スケール セットにインスタンスがプロビジョニングされると同時にアプリケーションを実行できるカスタム VM イメージを構築すれば、構成管理と VM のプロビジョニングにかかる時間を短縮できます。 スケール セットでカスタム VM イメージを作成し、使用する方法については、次のチュートリアルをご覧ください。
カスタム スクリプト拡張機能を使用してアプリケーションをインストールする
カスタム スクリプト拡張機能は、Azure VM でスクリプトをダウンロードし、実行します。 この拡張機能は、デプロイ後の構成、ソフトウェアのインストール、その他の構成や管理タスクに役立ちます。 スクリプトは、Azure ストレージや GitHub からダウンロードできます。また、拡張機能の実行時に Azure Portal に提供することもできます。 カスタム スクリプト拡張機能を使用してアプリをインストールする方法の詳細については、次のチュートリアルを参照してください。

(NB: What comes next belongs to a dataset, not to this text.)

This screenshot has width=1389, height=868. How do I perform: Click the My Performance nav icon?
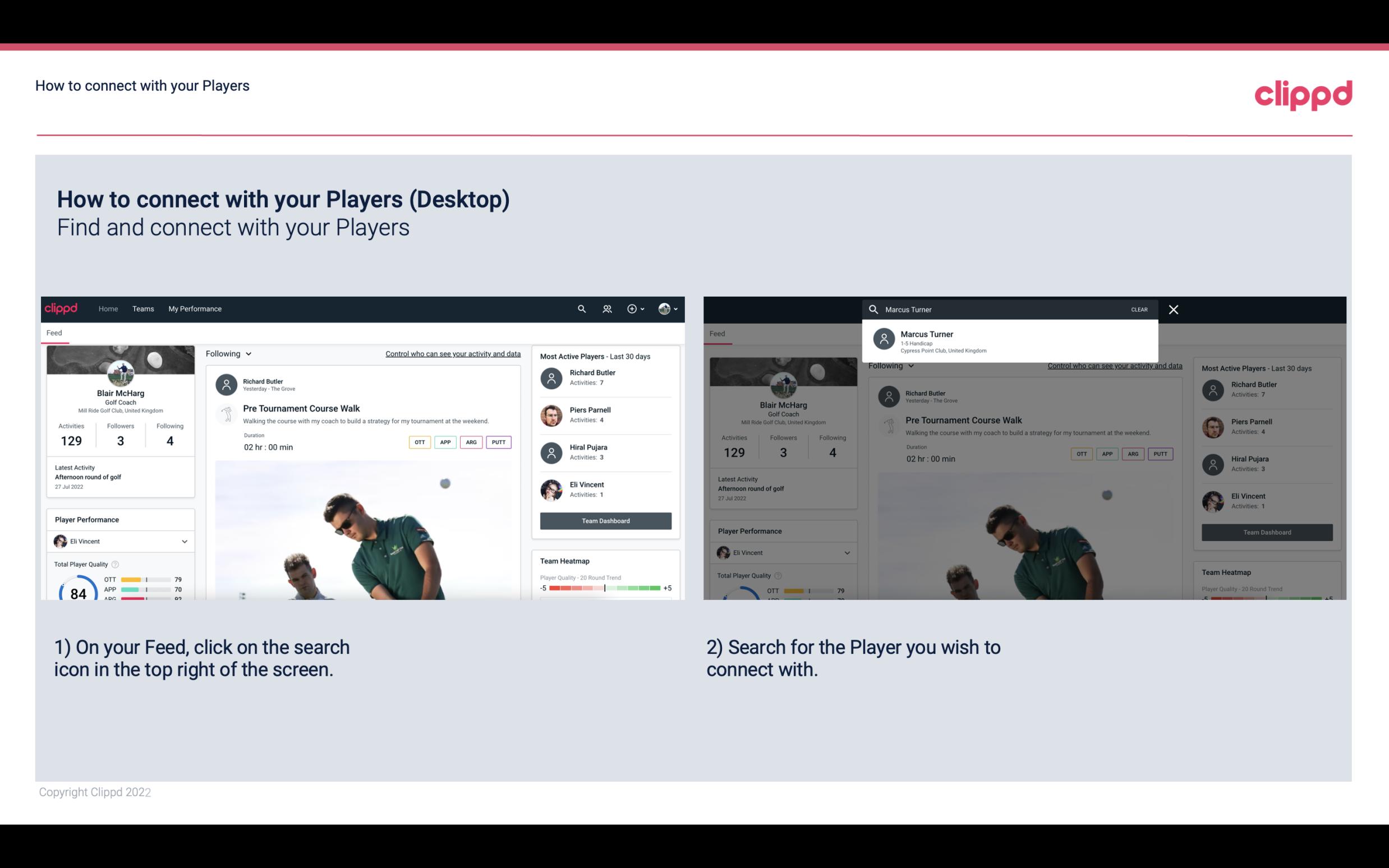(195, 308)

PowerShell DSC を使用して Windows VM にアプリをインストールする
PowerShell Desired State Configuration (DSC) は、ターゲット マシンの構成を定義するための管理プラットフォームです。 DSC 構成では、マシンにインストールするものと、ホストを構成する方法を定義します。 Local Configuration Manager (LCM) エンジンは、プッシュされた構成に基づいて要求されたアクションを処理する各ターゲット ノードで実行されます。
PowerShell DSC 拡張機能を使用すると、PowerShell を使用してスケール セット内の VM インスタンスをカスタマイズできます。 次に例を示します。
- GitHub から DSC パッケージをダウンロードするように VM インスタンスに指示する - https://github.com/Azure-Samples/compute-automation-configurations/raw/master/dsc.zip
- インストール スクリプトを実行するよう拡張機能を設定する -
configure-http.ps1
- Get-AzVmss を使用して、スケール セットに関する情報を取得する
- Update-AzVmss を使用して、VM インスタンスに拡張機能を適用する
myResourceGroup という名前のリソース グループ内の myScaleSet VM インスタンスに DSC 拡張機能が適用されます。 独自の名前を次のように入力します。
# Define the script for your Desired Configuration to download and run
$dscConfig = @{
"wmfVersion" = "latest";
"configuration" = @{
"url" = "https://github.com/Azure-Samples/compute-automation-configurations/raw/master/dsc.zip";
"script" = "configure-http.ps1";
"function" = "WebsiteTest";
};
}
# Get information about the scale set
$vmss = Get-AzVmss `
-ResourceGroupName "myResourceGroup" `
-VMScaleSetName "myScaleSet"
# Add the Desired State Configuration extension to install IIS and configure basic website
$vmss = Add-AzVmssExtension `
-VirtualMachineScaleSet $vmss `
-Publisher Microsoft.Powershell `
-Type DSC `
-TypeHandlerVersion 2.24 `
-Name "DSC" `
-Setting $dscConfig
# Update the scale set and apply the Desired State Configuration extension to the VM instances
Update-AzVmss `
-ResourceGroupName "myResourceGroup" `
-Name "myScaleSet" `
-VirtualMachineScaleSet $vmss
スケール セットのアップグレード ポリシーが手動の場合は、Update-AzVmssInstance を使用して VM インスタンスを更新します。 このコマンドレットは、更新されたスケール セットの構成をVM インスタンスに適用し、アプリケーションをインストールします。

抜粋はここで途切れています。